For the n-queens problem, unfortunately this technique does not immediately apply, because some of its symmetries cannot be described as permutations of the q array. The trick to overcome this is to express the n-queens problem in terms of Boolean variables that model, for each field of the board, whether it contains a queen or not. Now all the symmetries can be modeled as permutations of this array. Since the main constraints of the n-queens problem are much easier to express with the integer q array, we simply use both models together and add channeling constraints between them, as explained in Multiple Modelling and Channels.

The full model, with added Boolean variables, channeling constraints and symmetry breaking constraints is shown in Listing 2.6.7. We can conduct a little experiment to check whether it successfully breaks all the symmetry. Try running the model with increasing values for n, e.g. from 1 to 10, counting the number of solutions (e.g., by using the -s flag with the Gecode solver, or selecting “Print all solutions” as well as “Statistics for solving” in the IDE). You should get the following sequence of numbers of solutions: 1, 0, 0, 1, 2, 1, 6, 12, 46, 92. To verify the sequence, you can search for it in the On-Line Encyclopedia of Integer Sequences (http://oeis.org).

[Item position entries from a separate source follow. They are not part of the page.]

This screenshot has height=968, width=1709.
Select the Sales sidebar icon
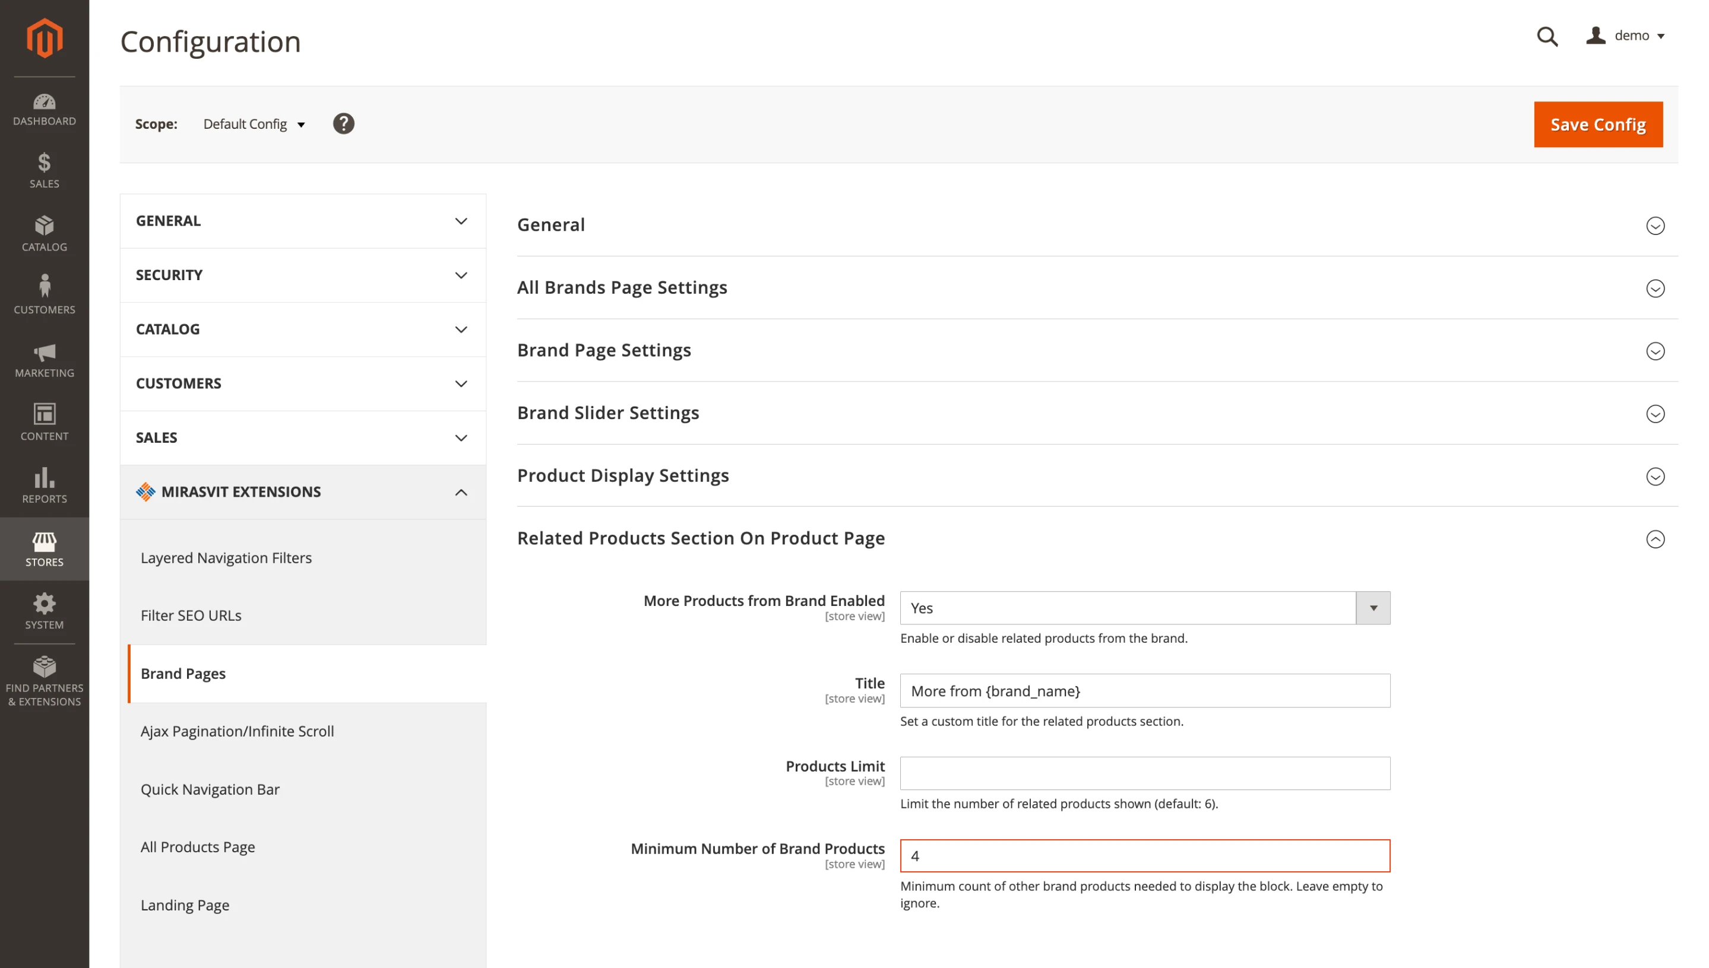pos(44,172)
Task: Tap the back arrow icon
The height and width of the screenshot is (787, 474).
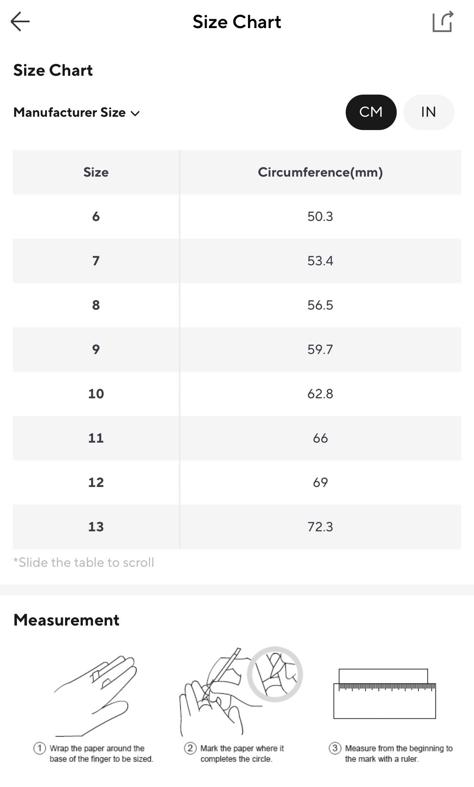Action: (x=20, y=22)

Listing 2.6.7 Partial model for n-queens with symmetry breaking (full model: nqueens_sym.mzn).
% Map each position i,j to a Boolean telling us whether there is a queen at i,j
array[1..n,1..n] of var bool: qb;

% Channeling constraint
constraint forall (i,j in 1..n) ( qb[i,j] <-> (q[i]=j) );

% Lexicographic symmetry breaking constraints
constraint
    lex_lesseq(array1d(qb), [ qb[j,i] | i,j in 1..n ])
/\  lex_lesseq(array1d(qb), [ qb[i,j] | i in reverse(1..n), j in 1..n ])
/\  lex_lesseq(array1d(qb), [ qb[j,i] | i in 1..n, j in reverse(1..n) ])
/\  lex_lesseq(array1d(qb), [ qb[i,j] | i in 1..n, j in reverse(1..n) ])
/\  lex_lesseq(array1d(qb), [ qb[j,i] | i in reverse(1..n), j in 1..n ])
/\  lex_lesseq(array1d(qb), [ qb[i,j] | i,j in reverse(1..n) ])
/\  lex_lesseq(array1d(qb), [ qb[j,i] | i,j in reverse(1..n) ])
;

2.6.6.2. Other Examples of Symmetry

Many other problems have inherent symmetries, and breaking these can often make a significant difference in solving performance. Here is a list of some common cases:

  • Bin packing: when trying to pack items into bins, any two bins that have the same capacity are symmetric.
  • Graph colouring: When trying to assign colours to nodes in a graph such that adjacent nodes must have different colours, we typically model colours as integer numbers. However, any permutation of colours is again a valid graph colouring.
  • Vehicle routing: if the task is to assign customers to certain vehicles, any two vehicles with the same capacity may be symmetric (this is similar to the bin packing example).
  • Rostering/time tabling: two staff members with the same skill set may be interchangeable, just like two rooms with the same capacity or technical equipment.